◆ **Trecho do documento**
_ _ _ _ _

Arrisco dizer que não há predador de mulher sem cúmplices. Fora casos dantescos de filme, que envolvem serial killers e atividades completamente fora do radar da sociedade, todos os demais são ajudados.

Por que esses ajudantes não são tratados socialmente como o que realmente são, cúmplices necessários para a violência? Não sei. Talvez para não perder a medalha de ouro em leniência moral que conquistamos.

Meu mestre Josmar Jozino e Herculano Barreto Filho tÊm coberto de forma brilhante aqui no UOL um dos casos mais escabrosos de violência contra a mulher dos últimos tempos. É algo socialmente profundo, que revela a força aglutinadora do abuso contra mulheres mesmo em grupos que verbalmente o rechaçam.

A "lei do cão", moralidade do sistema criminal, é conhecida pela intolerância completa com estupradores. O mesmo PCC que se diz contra estupros ordenou, em seu "tribunal do crime", a tortura e execução de uma mulher que se recusou a beijar um traficante da facção num bar em São Paulo. Talvez não seja o único caso.

_ _ _ _ _

◆ **Exercício proposto 1**
Cite na íntegra, sem qualquer alteração, o trecho sobre a cumplicidade na violência contra mulheres.
O trecho e os registros não têm relação entre si.

Registros para localizar itens descritos:
_ _ _ _ _

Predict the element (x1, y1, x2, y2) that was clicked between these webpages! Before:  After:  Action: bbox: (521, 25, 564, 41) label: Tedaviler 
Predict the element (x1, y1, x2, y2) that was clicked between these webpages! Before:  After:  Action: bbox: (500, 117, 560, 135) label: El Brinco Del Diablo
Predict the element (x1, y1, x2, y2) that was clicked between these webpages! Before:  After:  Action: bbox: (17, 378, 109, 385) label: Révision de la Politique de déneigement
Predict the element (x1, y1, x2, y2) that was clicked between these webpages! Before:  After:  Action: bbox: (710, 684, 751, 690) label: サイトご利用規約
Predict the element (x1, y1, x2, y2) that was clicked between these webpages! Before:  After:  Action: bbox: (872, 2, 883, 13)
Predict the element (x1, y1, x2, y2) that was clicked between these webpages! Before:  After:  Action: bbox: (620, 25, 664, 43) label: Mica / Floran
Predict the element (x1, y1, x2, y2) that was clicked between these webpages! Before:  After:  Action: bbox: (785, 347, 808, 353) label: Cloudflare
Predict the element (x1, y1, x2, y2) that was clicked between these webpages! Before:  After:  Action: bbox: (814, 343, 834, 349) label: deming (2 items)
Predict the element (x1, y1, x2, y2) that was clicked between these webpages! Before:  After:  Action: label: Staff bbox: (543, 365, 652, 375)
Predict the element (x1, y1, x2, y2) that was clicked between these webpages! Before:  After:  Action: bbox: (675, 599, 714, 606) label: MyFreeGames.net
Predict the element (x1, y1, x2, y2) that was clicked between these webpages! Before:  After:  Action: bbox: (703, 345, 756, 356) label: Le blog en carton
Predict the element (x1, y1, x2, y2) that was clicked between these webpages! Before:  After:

_ _ _ _ _

◆ **Exercício proposto 2**
Nos registros, comece pela primeira linha e pare após a que contém "Brinco Del Diablo", ambas incluídas. Reescreva apenas essas linhas, trocando "clicked" por "selected" e mantendo todo o resto igual.

◆ **Resolução detalhada 1**
Arrisco dizer que não há predador de mulher sem cúmplices. Fora casos dantescos de filme, que envolvem serial killers e atividades completamente fora do radar da sociedade, todos os demais são ajudados.

Por que esses ajudantes não são tratados socialmente como o que realmente são, cúmplices necessários para a violência? Não sei. Talvez para não perder a medalha de ouro em leniência moral que conquistamos.

Meu mestre Josmar Jozino e Herculano Barreto Filho tÊm coberto de forma brilhante aqui no UOL um dos casos mais escabrosos de violência contra a mulher dos últimos tempos. É algo socialmente profundo, que revela a força aglutinadora do abuso contra mulheres mesmo em grupos que verbalmente o rechaçam.

A "lei do cão", moralidade do sistema criminal, é conhecida pela intolerância completa com estupradores. O mesmo PCC que se diz contra estupros ordenou, em seu "tribunal do crime", a tortura e execução de uma mulher que se recusou a beijar um traficante da facção num bar em São Paulo. Talvez não seja o único caso.

◆ **Resolução detalhada 2**
Predict the element (x1, y1, x2, y2) that was selected between these webpages! Before:  After:  Action: bbox: (521, 25, 564, 41) label: Tedaviler 
Predict the element (x1, y1, x2, y2) that was selected between these webpages! Before:  After:  Action: bbox: (500, 117, 560, 135) label: El Brinco Del Diablo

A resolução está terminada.